**Data section:**
★ ★ ★ ★ ★

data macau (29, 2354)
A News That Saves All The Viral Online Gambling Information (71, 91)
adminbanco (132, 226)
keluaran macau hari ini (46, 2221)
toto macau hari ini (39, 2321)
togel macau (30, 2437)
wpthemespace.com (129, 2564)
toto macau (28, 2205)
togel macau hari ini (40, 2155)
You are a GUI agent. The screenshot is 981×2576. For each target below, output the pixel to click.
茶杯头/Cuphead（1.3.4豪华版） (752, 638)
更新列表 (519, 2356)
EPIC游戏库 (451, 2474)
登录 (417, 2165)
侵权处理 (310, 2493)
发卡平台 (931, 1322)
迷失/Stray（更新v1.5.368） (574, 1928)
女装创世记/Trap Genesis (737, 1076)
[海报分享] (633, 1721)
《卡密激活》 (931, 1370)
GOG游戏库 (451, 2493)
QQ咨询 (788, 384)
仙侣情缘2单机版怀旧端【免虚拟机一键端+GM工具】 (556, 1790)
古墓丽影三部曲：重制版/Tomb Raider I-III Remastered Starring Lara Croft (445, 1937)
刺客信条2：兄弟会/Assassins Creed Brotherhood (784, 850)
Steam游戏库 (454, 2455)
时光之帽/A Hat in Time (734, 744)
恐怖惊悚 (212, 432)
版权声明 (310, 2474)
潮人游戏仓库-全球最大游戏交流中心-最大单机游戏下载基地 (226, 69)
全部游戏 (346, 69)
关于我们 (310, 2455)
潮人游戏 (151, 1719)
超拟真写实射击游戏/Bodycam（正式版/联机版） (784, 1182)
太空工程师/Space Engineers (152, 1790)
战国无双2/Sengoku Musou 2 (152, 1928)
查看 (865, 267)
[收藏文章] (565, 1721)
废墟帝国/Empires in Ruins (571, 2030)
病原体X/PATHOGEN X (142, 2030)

★ ★ ★ ★ ★

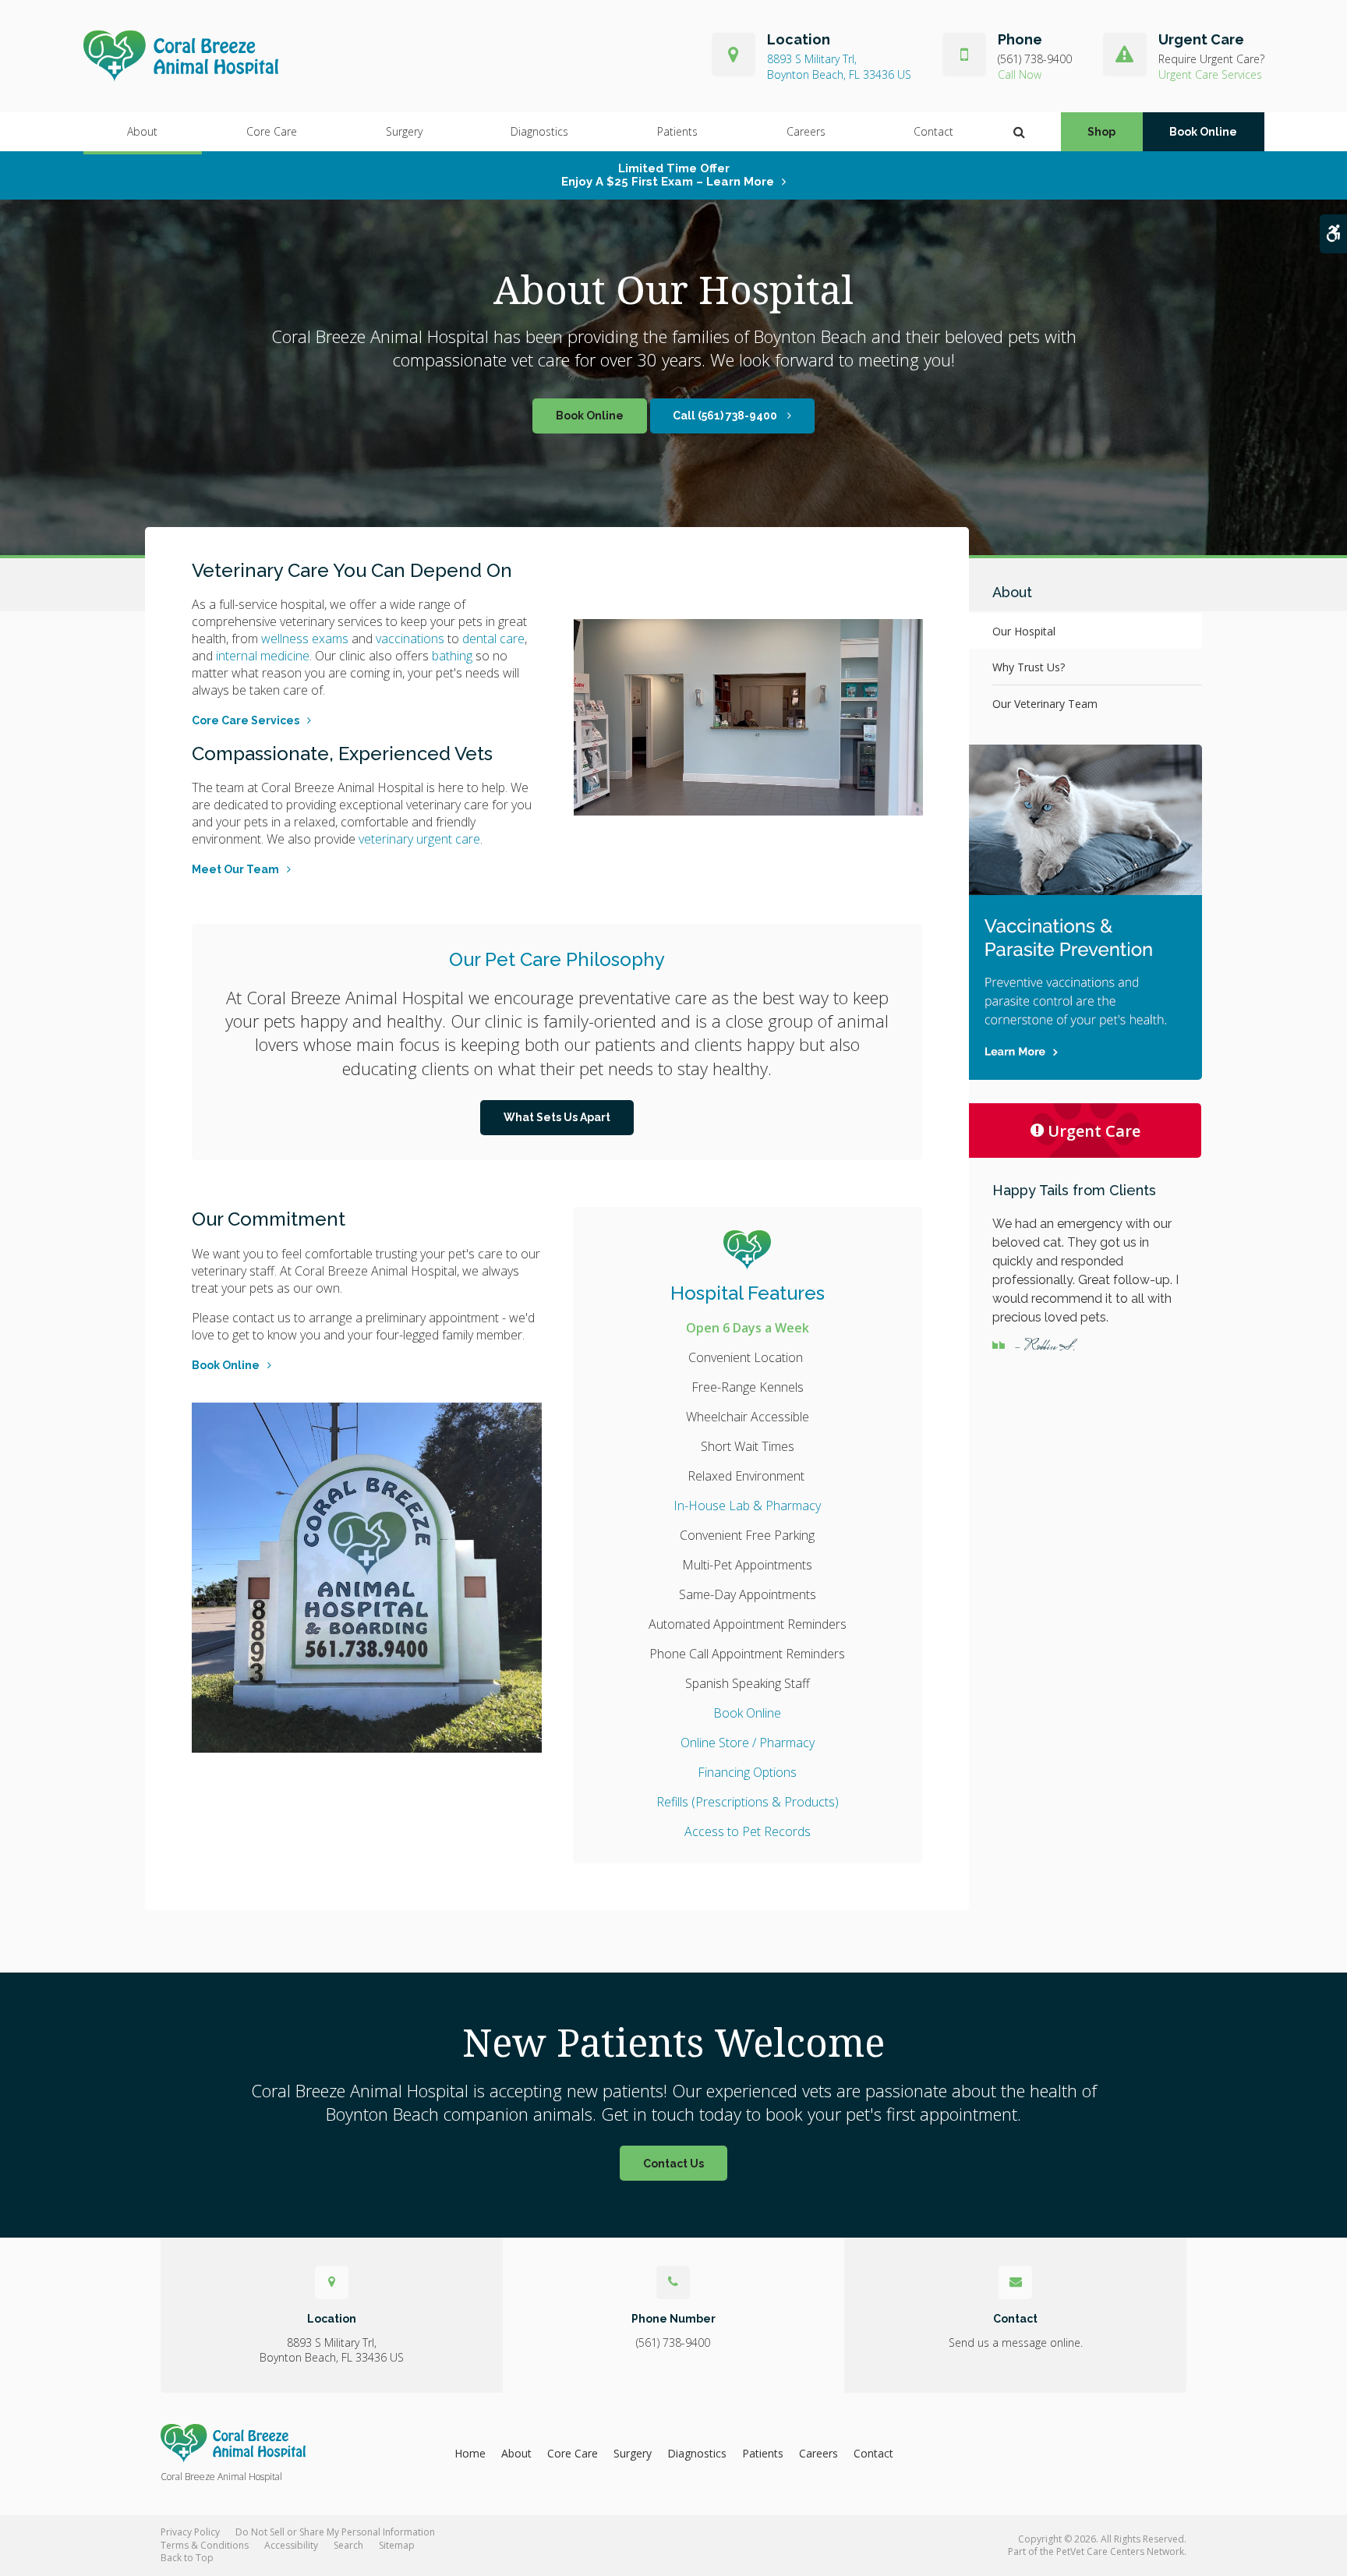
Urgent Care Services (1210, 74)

★ ★ ★ ★ ★

Among the records, find every line with the word "hari" and copy it.

keluaran macau hari ini (46, 2221)
toto macau hari ini (39, 2321)
togel macau hari ini (40, 2155)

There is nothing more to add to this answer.